[Start of section]

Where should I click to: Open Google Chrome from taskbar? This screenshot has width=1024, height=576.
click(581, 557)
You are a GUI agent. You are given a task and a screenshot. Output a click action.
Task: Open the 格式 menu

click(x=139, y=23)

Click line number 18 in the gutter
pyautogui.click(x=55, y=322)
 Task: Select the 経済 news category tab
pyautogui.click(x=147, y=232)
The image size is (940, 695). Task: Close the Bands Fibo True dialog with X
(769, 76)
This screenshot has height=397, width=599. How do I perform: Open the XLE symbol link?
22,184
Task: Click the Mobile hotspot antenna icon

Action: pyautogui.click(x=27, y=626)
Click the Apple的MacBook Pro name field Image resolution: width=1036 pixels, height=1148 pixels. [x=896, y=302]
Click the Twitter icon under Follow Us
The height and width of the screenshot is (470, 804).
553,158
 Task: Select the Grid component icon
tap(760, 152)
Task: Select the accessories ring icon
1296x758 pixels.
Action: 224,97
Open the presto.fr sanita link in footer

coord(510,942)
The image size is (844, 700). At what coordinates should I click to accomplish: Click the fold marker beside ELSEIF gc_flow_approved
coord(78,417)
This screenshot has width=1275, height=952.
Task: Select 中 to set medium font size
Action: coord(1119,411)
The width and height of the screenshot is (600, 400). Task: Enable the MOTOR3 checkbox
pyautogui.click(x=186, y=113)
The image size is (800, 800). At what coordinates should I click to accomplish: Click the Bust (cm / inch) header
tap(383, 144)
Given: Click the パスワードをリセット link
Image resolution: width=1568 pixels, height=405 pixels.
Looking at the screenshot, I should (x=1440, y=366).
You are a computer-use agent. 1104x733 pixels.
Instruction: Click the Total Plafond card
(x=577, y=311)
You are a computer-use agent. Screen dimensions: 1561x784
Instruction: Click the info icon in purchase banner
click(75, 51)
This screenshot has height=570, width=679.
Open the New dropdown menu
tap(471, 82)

[End of section]

## INSTRUCTIONS TO FOLLOW
Reproduce exactly the lines from the one containing "1296x758 pixels." through the last line of the records, both included, and nothing else.

## ANSWER BOX
1296x758 pixels.
Action: 224,97
Open the presto.fr sanita link in footer

coord(510,942)
The image size is (844, 700). At what coordinates should I click to accomplish: Click the fold marker beside ELSEIF gc_flow_approved
coord(78,417)
This screenshot has width=1275, height=952.
Task: Select 中 to set medium font size
Action: coord(1119,411)
The width and height of the screenshot is (600, 400). Task: Enable the MOTOR3 checkbox
pyautogui.click(x=186, y=113)
The image size is (800, 800). At what coordinates should I click to accomplish: Click the Bust (cm / inch) header
tap(383, 144)
Given: Click the パスワードをリセット link
Image resolution: width=1568 pixels, height=405 pixels.
Looking at the screenshot, I should (x=1440, y=366).
You are a computer-use agent. 1104x733 pixels.
Instruction: Click the Total Plafond card
(x=577, y=311)
You are a computer-use agent. Screen dimensions: 1561x784
Instruction: Click the info icon in purchase banner
click(75, 51)
This screenshot has height=570, width=679.
Open the New dropdown menu
tap(471, 82)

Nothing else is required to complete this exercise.